• [What is expected]
Taking the entries below from the top, restate each line exactly and end with the line containing "Click the date 2019-6-27 line".

• [Provided data]
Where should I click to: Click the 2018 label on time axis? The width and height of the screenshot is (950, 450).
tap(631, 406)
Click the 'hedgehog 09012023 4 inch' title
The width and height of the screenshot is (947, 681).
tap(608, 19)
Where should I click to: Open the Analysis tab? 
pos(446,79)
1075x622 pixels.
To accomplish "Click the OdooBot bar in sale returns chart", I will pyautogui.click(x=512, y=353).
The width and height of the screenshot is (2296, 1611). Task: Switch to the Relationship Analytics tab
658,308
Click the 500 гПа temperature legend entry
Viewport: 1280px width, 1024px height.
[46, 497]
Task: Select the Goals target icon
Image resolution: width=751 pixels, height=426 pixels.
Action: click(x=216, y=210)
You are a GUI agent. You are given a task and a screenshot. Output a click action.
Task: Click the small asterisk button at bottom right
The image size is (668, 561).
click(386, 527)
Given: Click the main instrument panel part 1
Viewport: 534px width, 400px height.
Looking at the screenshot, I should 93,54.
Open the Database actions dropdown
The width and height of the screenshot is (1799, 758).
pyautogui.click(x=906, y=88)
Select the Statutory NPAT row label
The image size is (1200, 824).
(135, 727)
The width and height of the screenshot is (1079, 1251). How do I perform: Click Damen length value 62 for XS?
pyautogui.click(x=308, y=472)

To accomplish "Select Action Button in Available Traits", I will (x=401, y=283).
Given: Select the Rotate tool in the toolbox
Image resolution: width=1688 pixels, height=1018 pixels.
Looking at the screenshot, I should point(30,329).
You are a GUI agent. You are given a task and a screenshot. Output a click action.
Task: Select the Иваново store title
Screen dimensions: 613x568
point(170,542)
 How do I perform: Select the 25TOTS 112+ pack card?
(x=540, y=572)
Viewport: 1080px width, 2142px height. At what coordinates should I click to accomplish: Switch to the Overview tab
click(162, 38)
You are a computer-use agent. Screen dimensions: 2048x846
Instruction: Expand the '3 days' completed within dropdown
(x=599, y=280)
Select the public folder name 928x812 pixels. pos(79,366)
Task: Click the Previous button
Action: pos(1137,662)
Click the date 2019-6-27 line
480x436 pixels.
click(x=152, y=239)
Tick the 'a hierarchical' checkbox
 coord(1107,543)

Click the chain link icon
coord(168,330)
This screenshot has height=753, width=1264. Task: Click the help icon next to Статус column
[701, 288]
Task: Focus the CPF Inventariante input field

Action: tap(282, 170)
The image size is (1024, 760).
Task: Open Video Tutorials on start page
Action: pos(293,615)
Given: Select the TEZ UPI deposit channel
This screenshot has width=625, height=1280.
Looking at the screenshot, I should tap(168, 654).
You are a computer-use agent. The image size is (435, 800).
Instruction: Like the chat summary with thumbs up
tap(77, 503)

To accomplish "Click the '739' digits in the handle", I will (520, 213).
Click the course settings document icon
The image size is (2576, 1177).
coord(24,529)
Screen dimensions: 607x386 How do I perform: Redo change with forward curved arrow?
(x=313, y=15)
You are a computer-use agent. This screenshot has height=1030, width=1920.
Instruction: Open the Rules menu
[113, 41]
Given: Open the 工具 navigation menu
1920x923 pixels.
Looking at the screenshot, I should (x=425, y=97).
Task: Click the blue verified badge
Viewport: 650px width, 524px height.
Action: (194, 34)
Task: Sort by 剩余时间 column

• [Problem solution]
Where should I click to: Click the 2018 label on time axis? The width and height of the screenshot is (950, 450).
tap(631, 406)
Click the 'hedgehog 09012023 4 inch' title
The width and height of the screenshot is (947, 681).
tap(608, 19)
Where should I click to: Open the Analysis tab? 
pos(446,79)
1075x622 pixels.
To accomplish "Click the OdooBot bar in sale returns chart", I will pyautogui.click(x=512, y=353).
The width and height of the screenshot is (2296, 1611). Task: Switch to the Relationship Analytics tab
658,308
Click the 500 гПа temperature legend entry
Viewport: 1280px width, 1024px height.
[46, 497]
Task: Select the Goals target icon
Image resolution: width=751 pixels, height=426 pixels.
Action: click(x=216, y=210)
You are a GUI agent. You are given a task and a screenshot. Output a click action.
Task: Click the small asterisk button at bottom right
The image size is (668, 561).
click(386, 527)
Given: Click the main instrument panel part 1
Viewport: 534px width, 400px height.
Looking at the screenshot, I should 93,54.
Open the Database actions dropdown
The width and height of the screenshot is (1799, 758).
pyautogui.click(x=906, y=88)
Select the Statutory NPAT row label
The image size is (1200, 824).
(135, 727)
The width and height of the screenshot is (1079, 1251). How do I perform: Click Damen length value 62 for XS?
pyautogui.click(x=308, y=472)

To accomplish "Select Action Button in Available Traits", I will (x=401, y=283).
Given: Select the Rotate tool in the toolbox
Image resolution: width=1688 pixels, height=1018 pixels.
Looking at the screenshot, I should point(30,329).
You are a GUI agent. You are given a task and a screenshot. Output a click action.
Task: Select the Иваново store title
Screen dimensions: 613x568
point(170,542)
 How do I perform: Select the 25TOTS 112+ pack card?
(x=540, y=572)
Viewport: 1080px width, 2142px height. At what coordinates should I click to accomplish: Switch to the Overview tab
click(162, 38)
You are a computer-use agent. Screen dimensions: 2048x846
Instruction: Expand the '3 days' completed within dropdown
(x=599, y=280)
Select the public folder name 928x812 pixels. pos(79,366)
Task: Click the Previous button
Action: pos(1137,662)
Click the date 2019-6-27 line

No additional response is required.